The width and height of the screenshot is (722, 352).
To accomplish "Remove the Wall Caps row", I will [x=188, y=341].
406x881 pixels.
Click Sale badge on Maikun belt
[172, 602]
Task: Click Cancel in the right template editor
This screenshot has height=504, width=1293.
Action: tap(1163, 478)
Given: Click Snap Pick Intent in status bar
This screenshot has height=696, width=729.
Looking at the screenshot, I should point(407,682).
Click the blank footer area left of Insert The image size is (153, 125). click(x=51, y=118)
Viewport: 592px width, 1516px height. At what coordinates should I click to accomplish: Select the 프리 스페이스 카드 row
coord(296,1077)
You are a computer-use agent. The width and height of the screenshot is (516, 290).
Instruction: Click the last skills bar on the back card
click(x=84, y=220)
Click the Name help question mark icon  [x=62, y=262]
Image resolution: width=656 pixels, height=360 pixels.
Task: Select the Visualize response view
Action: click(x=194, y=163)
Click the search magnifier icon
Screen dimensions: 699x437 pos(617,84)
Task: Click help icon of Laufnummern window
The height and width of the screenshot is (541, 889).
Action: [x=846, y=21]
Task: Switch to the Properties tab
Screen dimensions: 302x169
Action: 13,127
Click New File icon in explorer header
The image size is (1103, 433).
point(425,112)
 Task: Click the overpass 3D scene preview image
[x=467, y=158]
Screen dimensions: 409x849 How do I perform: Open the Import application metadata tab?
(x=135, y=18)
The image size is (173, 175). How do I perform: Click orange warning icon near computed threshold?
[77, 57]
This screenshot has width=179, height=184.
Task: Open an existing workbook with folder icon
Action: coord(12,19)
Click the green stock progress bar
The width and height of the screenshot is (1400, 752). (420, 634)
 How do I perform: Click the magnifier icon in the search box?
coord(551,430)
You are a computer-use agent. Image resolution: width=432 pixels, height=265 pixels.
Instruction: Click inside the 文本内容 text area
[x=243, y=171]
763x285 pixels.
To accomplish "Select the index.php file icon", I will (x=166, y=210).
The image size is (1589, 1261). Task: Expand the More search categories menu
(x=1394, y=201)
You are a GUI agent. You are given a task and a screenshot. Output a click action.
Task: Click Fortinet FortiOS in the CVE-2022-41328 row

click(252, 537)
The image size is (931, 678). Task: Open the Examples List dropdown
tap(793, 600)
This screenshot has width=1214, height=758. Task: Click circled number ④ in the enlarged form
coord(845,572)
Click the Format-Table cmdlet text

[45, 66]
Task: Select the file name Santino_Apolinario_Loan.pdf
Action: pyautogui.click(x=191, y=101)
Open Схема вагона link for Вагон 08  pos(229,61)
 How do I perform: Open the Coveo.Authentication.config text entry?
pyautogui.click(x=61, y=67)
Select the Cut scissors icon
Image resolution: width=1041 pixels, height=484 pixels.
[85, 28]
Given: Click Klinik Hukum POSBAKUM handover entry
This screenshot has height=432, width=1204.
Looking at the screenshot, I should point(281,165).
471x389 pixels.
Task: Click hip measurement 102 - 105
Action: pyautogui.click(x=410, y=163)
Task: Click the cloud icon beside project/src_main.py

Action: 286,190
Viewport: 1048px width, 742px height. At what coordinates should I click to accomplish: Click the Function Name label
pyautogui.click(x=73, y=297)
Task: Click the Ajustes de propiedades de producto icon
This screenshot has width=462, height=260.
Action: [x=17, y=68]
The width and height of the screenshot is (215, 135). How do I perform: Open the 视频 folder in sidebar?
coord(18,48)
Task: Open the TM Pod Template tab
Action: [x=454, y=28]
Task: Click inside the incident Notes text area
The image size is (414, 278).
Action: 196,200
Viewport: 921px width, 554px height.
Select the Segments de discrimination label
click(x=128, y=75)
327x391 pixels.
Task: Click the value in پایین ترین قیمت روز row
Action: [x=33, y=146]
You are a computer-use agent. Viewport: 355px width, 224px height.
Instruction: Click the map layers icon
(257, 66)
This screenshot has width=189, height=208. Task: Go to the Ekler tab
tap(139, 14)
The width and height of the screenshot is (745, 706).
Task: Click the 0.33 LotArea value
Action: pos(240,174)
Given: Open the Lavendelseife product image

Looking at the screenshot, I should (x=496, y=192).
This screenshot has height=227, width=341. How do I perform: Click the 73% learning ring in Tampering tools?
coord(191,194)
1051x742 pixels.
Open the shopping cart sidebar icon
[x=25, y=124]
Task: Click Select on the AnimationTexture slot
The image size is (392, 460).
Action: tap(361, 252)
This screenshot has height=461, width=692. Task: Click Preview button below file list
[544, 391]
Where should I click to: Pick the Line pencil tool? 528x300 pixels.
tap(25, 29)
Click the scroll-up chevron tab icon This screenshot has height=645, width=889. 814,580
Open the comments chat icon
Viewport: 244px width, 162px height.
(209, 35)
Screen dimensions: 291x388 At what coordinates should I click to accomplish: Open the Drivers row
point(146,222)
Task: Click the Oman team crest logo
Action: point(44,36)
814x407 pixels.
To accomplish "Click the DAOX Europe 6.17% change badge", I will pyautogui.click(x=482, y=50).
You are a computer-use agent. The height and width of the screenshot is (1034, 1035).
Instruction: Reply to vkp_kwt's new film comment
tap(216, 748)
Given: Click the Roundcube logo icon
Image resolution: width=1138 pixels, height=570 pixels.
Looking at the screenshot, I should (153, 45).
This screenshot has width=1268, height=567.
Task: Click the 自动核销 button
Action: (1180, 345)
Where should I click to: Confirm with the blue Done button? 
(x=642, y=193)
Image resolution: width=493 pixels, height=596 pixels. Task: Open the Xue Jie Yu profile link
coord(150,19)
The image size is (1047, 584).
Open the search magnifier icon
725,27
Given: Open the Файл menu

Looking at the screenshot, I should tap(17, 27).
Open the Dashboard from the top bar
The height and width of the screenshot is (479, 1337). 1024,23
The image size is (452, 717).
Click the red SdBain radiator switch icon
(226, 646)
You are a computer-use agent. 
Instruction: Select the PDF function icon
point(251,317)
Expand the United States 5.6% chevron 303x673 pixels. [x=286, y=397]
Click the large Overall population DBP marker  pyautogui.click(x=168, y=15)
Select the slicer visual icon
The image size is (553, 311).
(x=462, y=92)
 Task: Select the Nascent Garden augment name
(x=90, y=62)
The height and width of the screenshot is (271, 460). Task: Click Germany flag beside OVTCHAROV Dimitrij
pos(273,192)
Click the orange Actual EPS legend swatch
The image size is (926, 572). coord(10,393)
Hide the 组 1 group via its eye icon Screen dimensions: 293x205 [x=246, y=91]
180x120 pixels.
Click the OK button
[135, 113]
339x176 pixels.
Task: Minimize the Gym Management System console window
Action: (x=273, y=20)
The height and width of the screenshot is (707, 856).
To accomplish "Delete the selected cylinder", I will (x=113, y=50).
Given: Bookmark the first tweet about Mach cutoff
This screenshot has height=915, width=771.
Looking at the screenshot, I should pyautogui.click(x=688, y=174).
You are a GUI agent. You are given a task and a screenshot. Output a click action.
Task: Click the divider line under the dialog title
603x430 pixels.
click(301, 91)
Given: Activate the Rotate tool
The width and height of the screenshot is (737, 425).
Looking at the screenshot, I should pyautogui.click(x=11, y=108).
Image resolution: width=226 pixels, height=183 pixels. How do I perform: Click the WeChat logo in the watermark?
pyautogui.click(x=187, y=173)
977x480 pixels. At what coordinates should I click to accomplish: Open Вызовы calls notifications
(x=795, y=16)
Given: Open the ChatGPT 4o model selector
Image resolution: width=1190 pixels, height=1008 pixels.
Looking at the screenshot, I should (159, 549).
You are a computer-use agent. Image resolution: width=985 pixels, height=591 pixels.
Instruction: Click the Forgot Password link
※ ※ ※
■ **How to complete this task**
All of the material above is to be retyped word for word.

■ **Answer to the exercise**
The width and height of the screenshot is (722, 352).
To accomplish "Remove the Wall Caps row", I will [x=188, y=341].
406x881 pixels.
Click Sale badge on Maikun belt
[172, 602]
Task: Click Cancel in the right template editor
This screenshot has height=504, width=1293.
Action: tap(1163, 478)
Given: Click Snap Pick Intent in status bar
This screenshot has height=696, width=729.
Looking at the screenshot, I should point(407,682).
Click the blank footer area left of Insert The image size is (153, 125). click(x=51, y=118)
Viewport: 592px width, 1516px height. At what coordinates should I click to accomplish: Select the 프리 스페이스 카드 row
coord(296,1077)
You are a computer-use agent. The width and height of the screenshot is (516, 290).
Instruction: Click the last skills bar on the back card
click(x=84, y=220)
Click the Name help question mark icon  [x=62, y=262]
Image resolution: width=656 pixels, height=360 pixels.
Task: Select the Visualize response view
Action: click(x=194, y=163)
Click the search magnifier icon
Screen dimensions: 699x437 pos(617,84)
Task: Click help icon of Laufnummern window
The height and width of the screenshot is (541, 889).
Action: [x=846, y=21]
Task: Switch to the Properties tab
Screen dimensions: 302x169
Action: 13,127
Click New File icon in explorer header
The image size is (1103, 433).
point(425,112)
 Task: Click the overpass 3D scene preview image
[x=467, y=158]
Screen dimensions: 409x849 How do I perform: Open the Import application metadata tab?
(x=135, y=18)
The image size is (173, 175). How do I perform: Click orange warning icon near computed threshold?
[77, 57]
This screenshot has width=179, height=184.
Task: Open an existing workbook with folder icon
Action: coord(12,19)
Click the green stock progress bar
The width and height of the screenshot is (1400, 752). (420, 634)
 How do I perform: Click the magnifier icon in the search box?
coord(551,430)
You are a computer-use agent. Image resolution: width=432 pixels, height=265 pixels.
Instruction: Click inside the 文本内容 text area
[x=243, y=171]
763x285 pixels.
To accomplish "Select the index.php file icon", I will (x=166, y=210).
The image size is (1589, 1261). Task: Expand the More search categories menu
(x=1394, y=201)
You are a GUI agent. You are given a task and a screenshot. Output a click action.
Task: Click Fortinet FortiOS in the CVE-2022-41328 row

click(252, 537)
The image size is (931, 678). Task: Open the Examples List dropdown
tap(793, 600)
This screenshot has width=1214, height=758. Task: Click circled number ④ in the enlarged form
coord(845,572)
Click the Format-Table cmdlet text

[45, 66]
Task: Select the file name Santino_Apolinario_Loan.pdf
Action: pyautogui.click(x=191, y=101)
Open Схема вагона link for Вагон 08  pos(229,61)
 How do I perform: Open the Coveo.Authentication.config text entry?
pyautogui.click(x=61, y=67)
Select the Cut scissors icon
Image resolution: width=1041 pixels, height=484 pixels.
[85, 28]
Given: Click Klinik Hukum POSBAKUM handover entry
This screenshot has height=432, width=1204.
Looking at the screenshot, I should point(281,165).
471x389 pixels.
Task: Click hip measurement 102 - 105
Action: pyautogui.click(x=410, y=163)
Task: Click the cloud icon beside project/src_main.py

Action: 286,190
Viewport: 1048px width, 742px height. At what coordinates should I click to accomplish: Click the Function Name label
pyautogui.click(x=73, y=297)
Task: Click the Ajustes de propiedades de producto icon
This screenshot has width=462, height=260.
Action: [x=17, y=68]
The width and height of the screenshot is (215, 135). How do I perform: Open the 视频 folder in sidebar?
coord(18,48)
Task: Open the TM Pod Template tab
Action: [x=454, y=28]
Task: Click inside the incident Notes text area
The image size is (414, 278).
Action: 196,200
Viewport: 921px width, 554px height.
Select the Segments de discrimination label
click(x=128, y=75)
327x391 pixels.
Task: Click the value in پایین ترین قیمت روز row
Action: [x=33, y=146]
You are a computer-use agent. Viewport: 355px width, 224px height.
Instruction: Click the map layers icon
(257, 66)
This screenshot has width=189, height=208. Task: Go to the Ekler tab
tap(139, 14)
The width and height of the screenshot is (745, 706).
Task: Click the 0.33 LotArea value
Action: pos(240,174)
Given: Open the Lavendelseife product image

Looking at the screenshot, I should (x=496, y=192).
This screenshot has height=227, width=341. How do I perform: Click the 73% learning ring in Tampering tools?
coord(191,194)
1051x742 pixels.
Open the shopping cart sidebar icon
[x=25, y=124]
Task: Click Select on the AnimationTexture slot
The image size is (392, 460).
Action: tap(361, 252)
This screenshot has height=461, width=692. Task: Click Preview button below file list
[544, 391]
Where should I click to: Pick the Line pencil tool? 528x300 pixels.
tap(25, 29)
Click the scroll-up chevron tab icon This screenshot has height=645, width=889. 814,580
Open the comments chat icon
Viewport: 244px width, 162px height.
(209, 35)
Screen dimensions: 291x388 At what coordinates should I click to accomplish: Open the Drivers row
point(146,222)
Task: Click the Oman team crest logo
Action: point(44,36)
814x407 pixels.
To accomplish "Click the DAOX Europe 6.17% change badge", I will pyautogui.click(x=482, y=50).
You are a computer-use agent. The height and width of the screenshot is (1034, 1035).
Instruction: Reply to vkp_kwt's new film comment
tap(216, 748)
Given: Click the Roundcube logo icon
Image resolution: width=1138 pixels, height=570 pixels.
Looking at the screenshot, I should (153, 45).
This screenshot has width=1268, height=567.
Task: Click the 自动核销 button
Action: (1180, 345)
Where should I click to: Confirm with the blue Done button? 
(x=642, y=193)
Image resolution: width=493 pixels, height=596 pixels. Task: Open the Xue Jie Yu profile link
coord(150,19)
The image size is (1047, 584).
Open the search magnifier icon
725,27
Given: Open the Файл menu

Looking at the screenshot, I should tap(17, 27).
Open the Dashboard from the top bar
The height and width of the screenshot is (479, 1337). 1024,23
The image size is (452, 717).
Click the red SdBain radiator switch icon
(226, 646)
You are a computer-use agent. 
Instruction: Select the PDF function icon
point(251,317)
Expand the United States 5.6% chevron 303x673 pixels. [x=286, y=397]
Click the large Overall population DBP marker  pyautogui.click(x=168, y=15)
Select the slicer visual icon
The image size is (553, 311).
(x=462, y=92)
 Task: Select the Nascent Garden augment name
(x=90, y=62)
The height and width of the screenshot is (271, 460). Task: Click Germany flag beside OVTCHAROV Dimitrij
pos(273,192)
Click the orange Actual EPS legend swatch
The image size is (926, 572). coord(10,393)
Hide the 组 1 group via its eye icon Screen dimensions: 293x205 [x=246, y=91]
180x120 pixels.
Click the OK button
[135, 113]
339x176 pixels.
Task: Minimize the Gym Management System console window
Action: (x=273, y=20)
The height and width of the screenshot is (707, 856).
To accomplish "Delete the selected cylinder", I will (x=113, y=50).
Given: Bookmark the first tweet about Mach cutoff
This screenshot has height=915, width=771.
Looking at the screenshot, I should pyautogui.click(x=688, y=174).
You are a GUI agent. You are given a task and a screenshot. Output a click action.
Task: Click the divider line under the dialog title
603x430 pixels.
click(301, 91)
Given: Activate the Rotate tool
The width and height of the screenshot is (737, 425).
Looking at the screenshot, I should pyautogui.click(x=11, y=108).
Image resolution: width=226 pixels, height=183 pixels. How do I perform: Click the WeChat logo in the watermark?
pyautogui.click(x=187, y=173)
977x480 pixels. At what coordinates should I click to accomplish: Open Вызовы calls notifications
(x=795, y=16)
Given: Open the ChatGPT 4o model selector
Image resolution: width=1190 pixels, height=1008 pixels.
Looking at the screenshot, I should (159, 549).
You are a computer-use agent. Image resolution: width=985 pixels, height=591 pixels.
Instruction: Click the Forgot Password link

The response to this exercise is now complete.